**Exercise:** A verbatim copy of the full data, with no pictures, is the expected answer.

**Extracted information:**

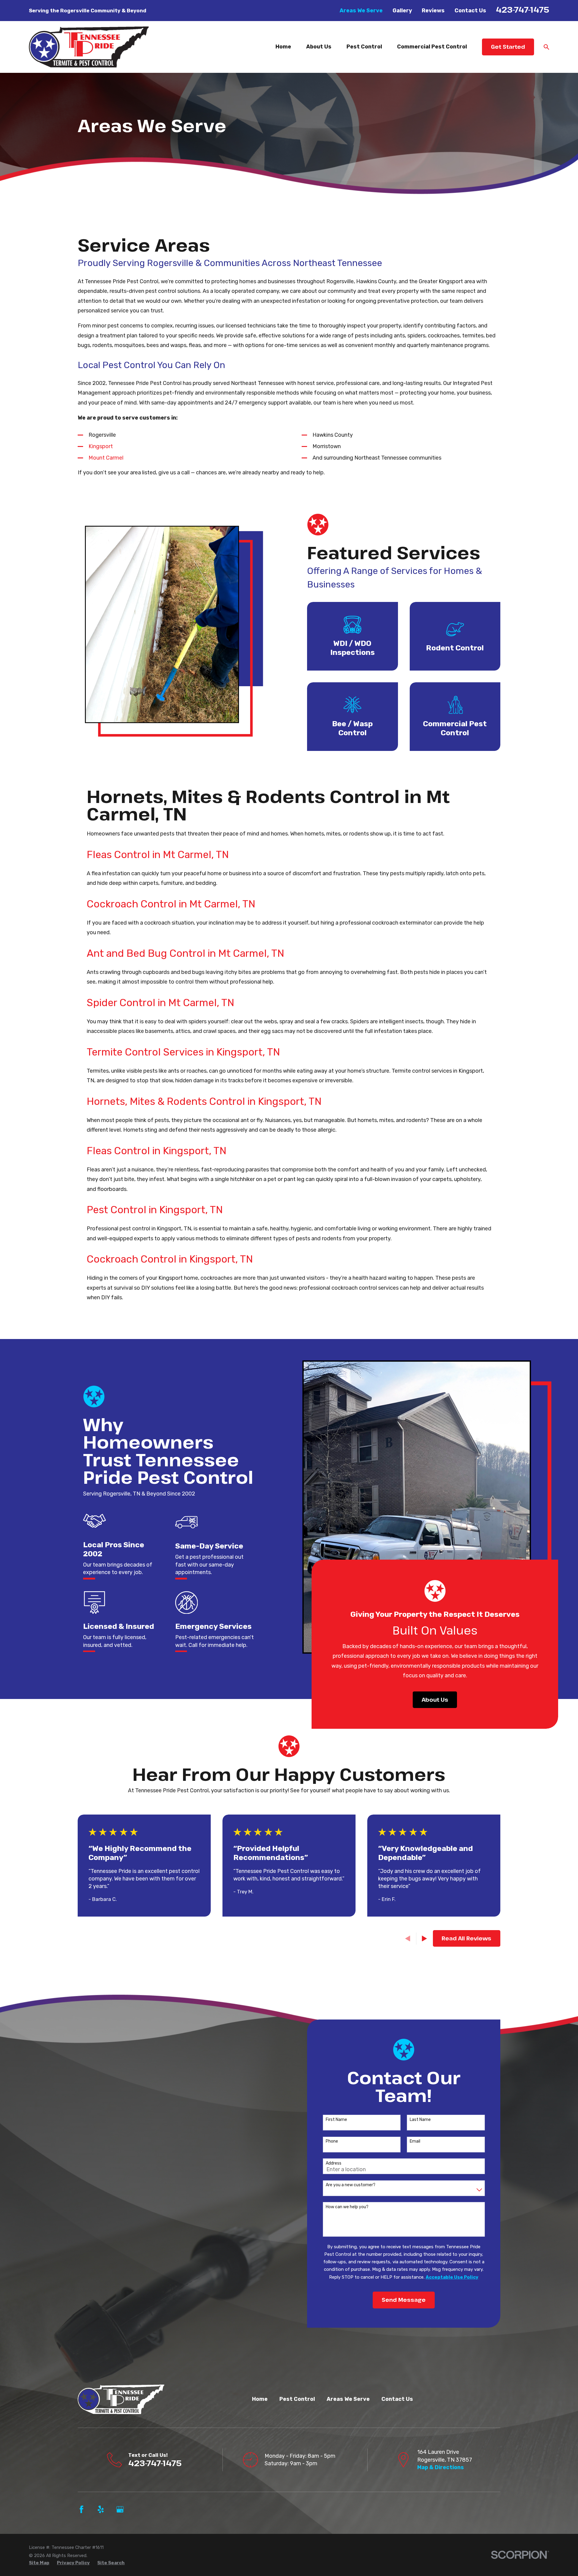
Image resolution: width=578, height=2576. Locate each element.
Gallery (402, 10)
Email (415, 2141)
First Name (336, 2119)
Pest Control (297, 2399)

**Finished task:**
Image resolution: width=578, height=2576. Locate each element.
Gallery (402, 10)
Email (415, 2141)
First Name (336, 2119)
Pest Control (297, 2399)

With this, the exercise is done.